→ **TASK MATERIAL**

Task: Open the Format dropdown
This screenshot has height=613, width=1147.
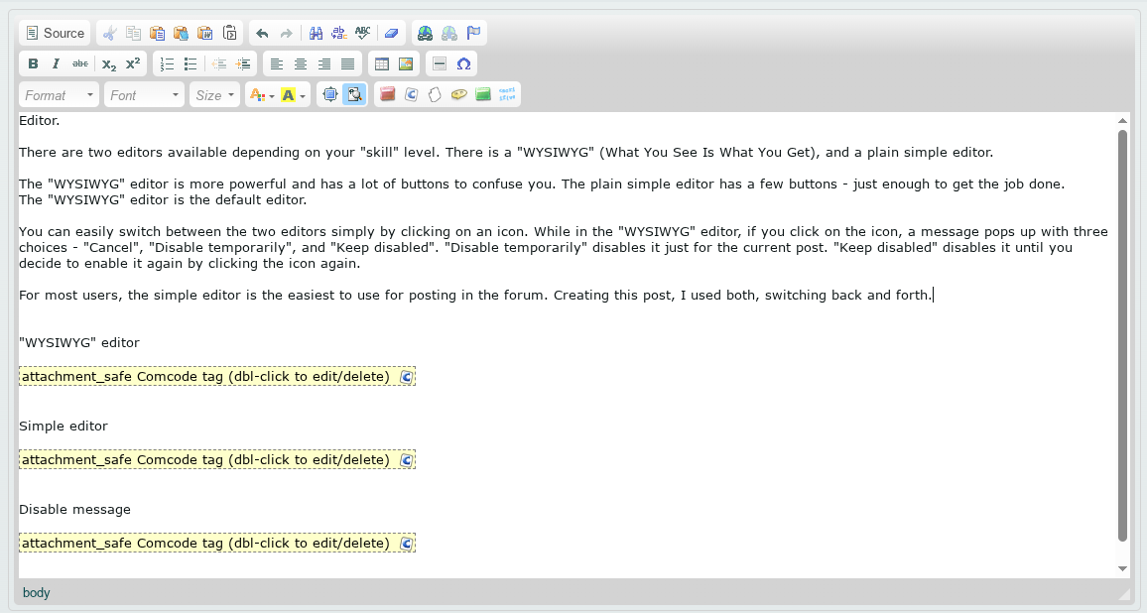Action: [x=60, y=95]
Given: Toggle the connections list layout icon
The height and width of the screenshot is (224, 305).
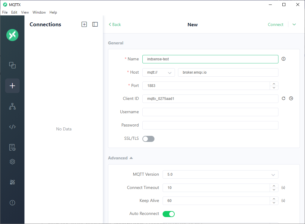Looking at the screenshot, I should click(95, 24).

→ **TASK TO COMPLETE**
Quote each line of the listing exactly, but leave the pictures out.

→ **SOLUTION FOR THIS PROBLEM**
Task: Open the Format dropdown
This screenshot has height=613, width=1147.
Action: [x=60, y=95]
Given: Toggle the connections list layout icon
The height and width of the screenshot is (224, 305).
Looking at the screenshot, I should click(95, 24).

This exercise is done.